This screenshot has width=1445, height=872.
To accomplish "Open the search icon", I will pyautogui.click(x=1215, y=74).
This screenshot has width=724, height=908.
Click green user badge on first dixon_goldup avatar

...

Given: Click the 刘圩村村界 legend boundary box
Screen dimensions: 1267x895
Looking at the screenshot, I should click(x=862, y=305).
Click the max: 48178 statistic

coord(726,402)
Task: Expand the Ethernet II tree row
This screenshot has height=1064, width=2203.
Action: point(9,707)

* * *

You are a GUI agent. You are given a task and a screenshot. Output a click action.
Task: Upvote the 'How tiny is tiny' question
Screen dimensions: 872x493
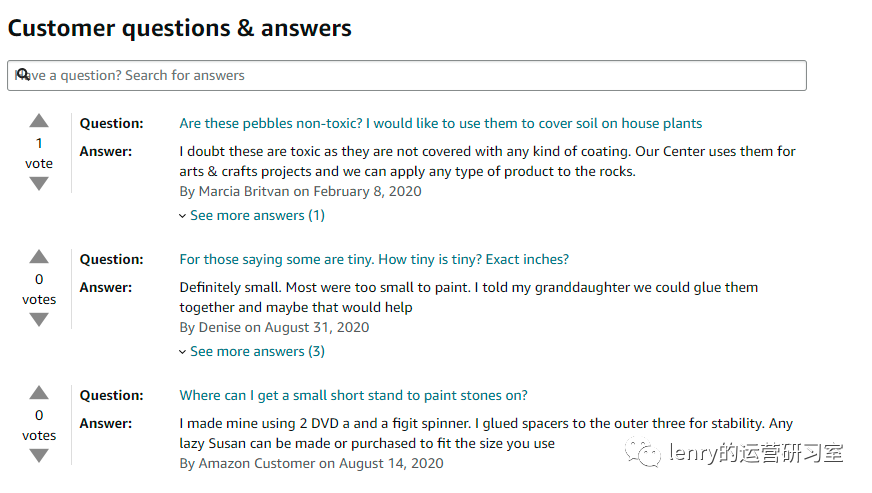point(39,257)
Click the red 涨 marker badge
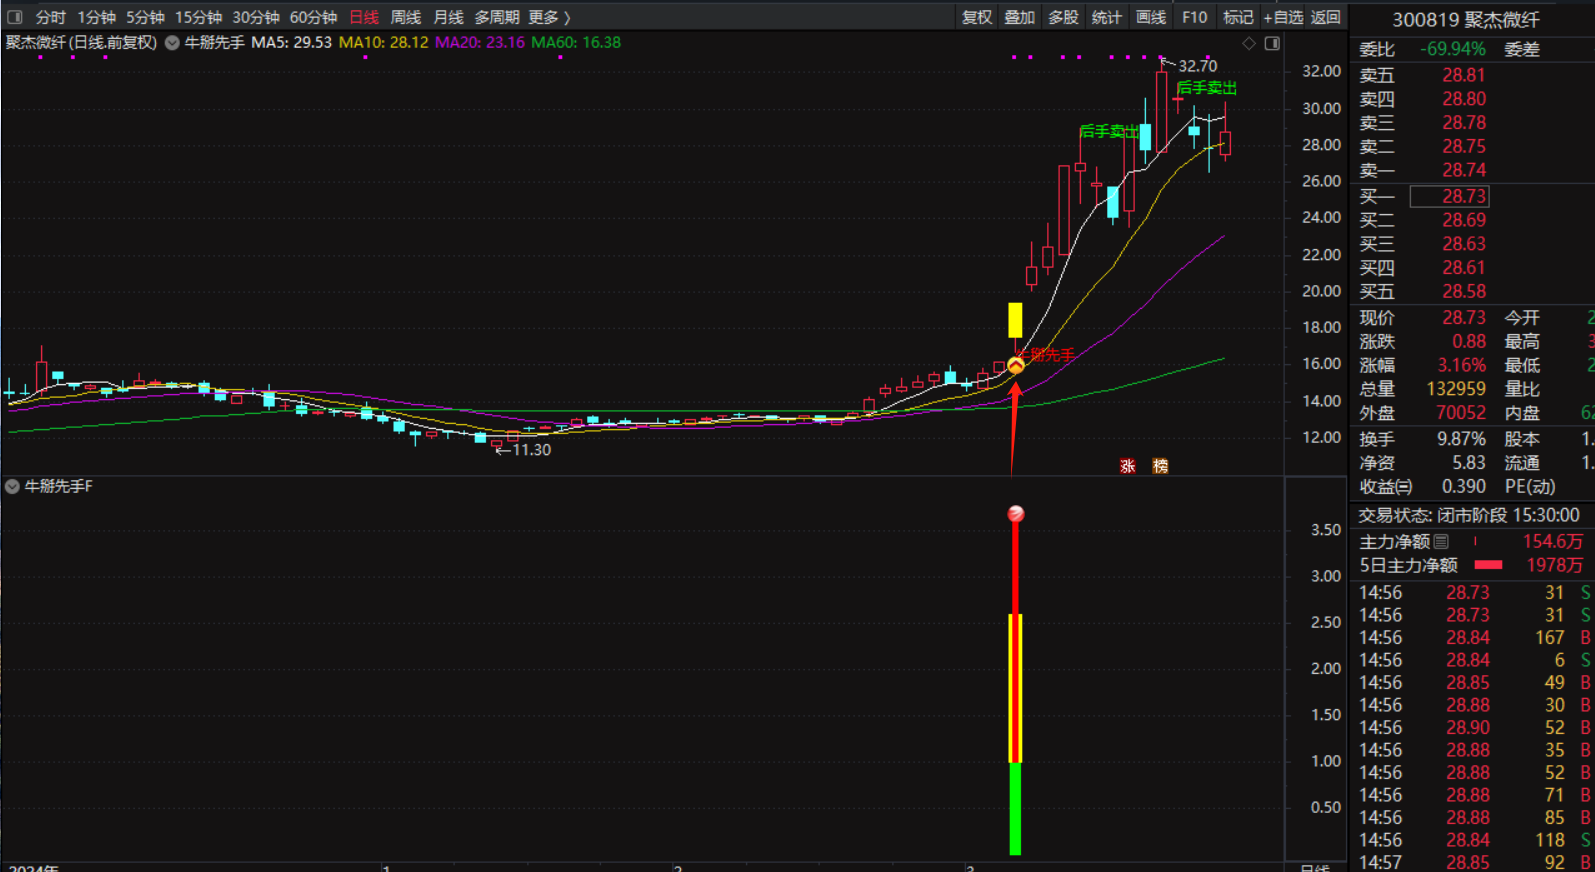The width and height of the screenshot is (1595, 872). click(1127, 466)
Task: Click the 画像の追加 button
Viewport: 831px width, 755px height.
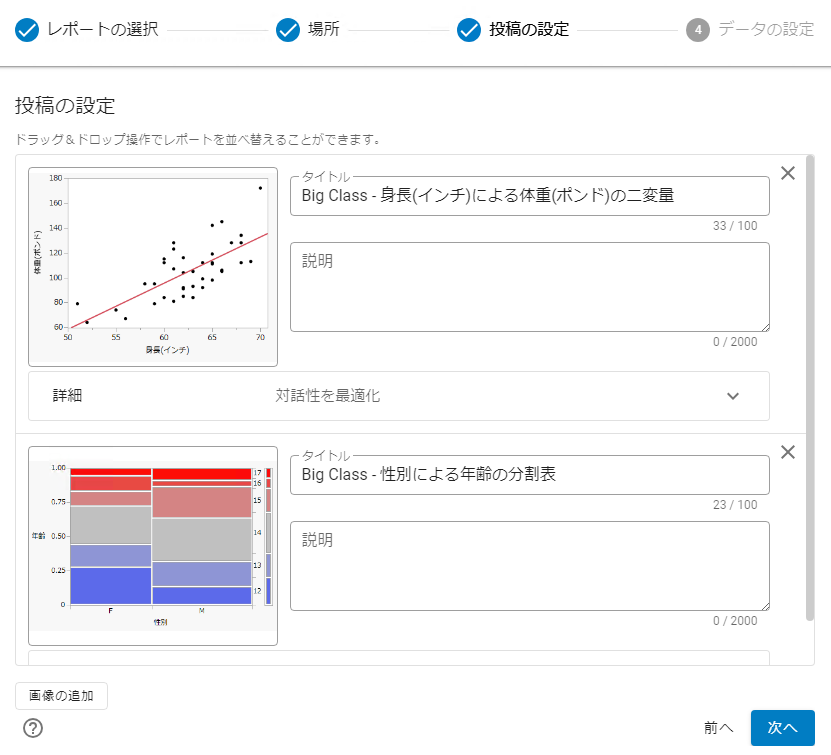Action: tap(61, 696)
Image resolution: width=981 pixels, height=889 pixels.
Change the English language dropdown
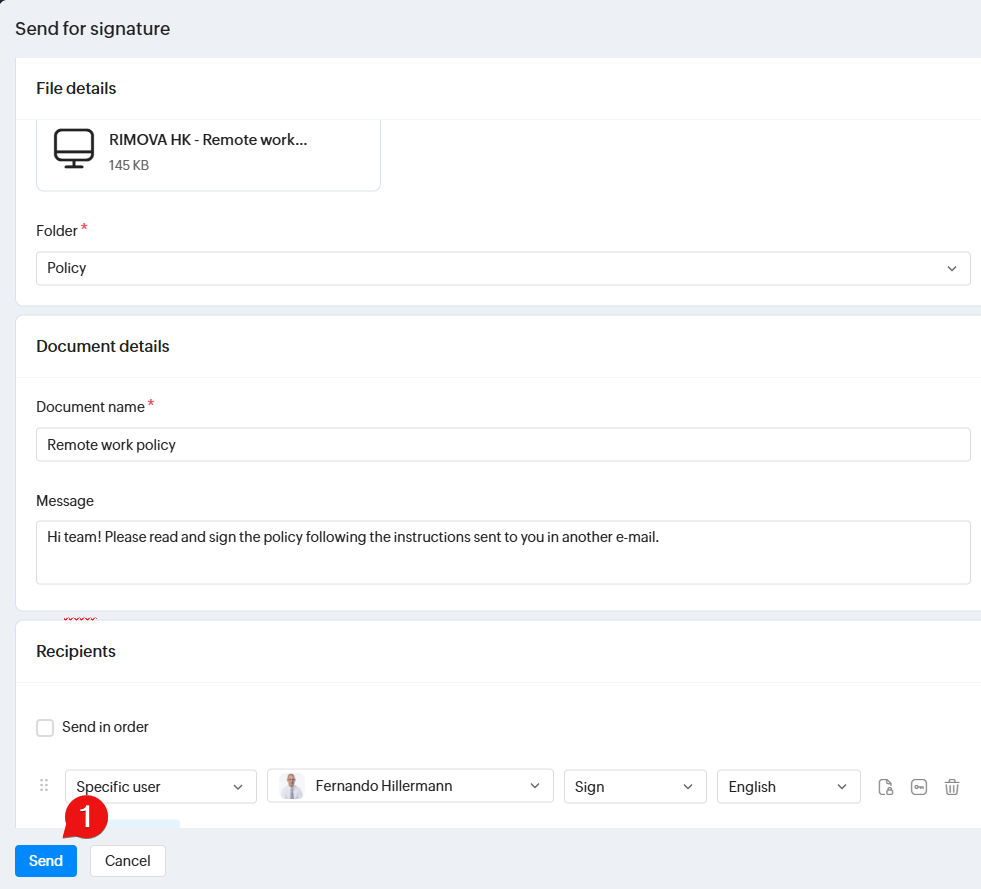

Task to carry out:
Extract from the records above the lines from the one containing "This screenshot has width=1445, height=872." to the one containing "Click green user", both lines included, exactly as they appear and with nothing else.

Response area:
This screenshot has width=1445, height=872.
To accomplish "Open the search icon", I will pyautogui.click(x=1215, y=74).
This screenshot has width=724, height=908.
Click green user badge on first dixon_goldup avatar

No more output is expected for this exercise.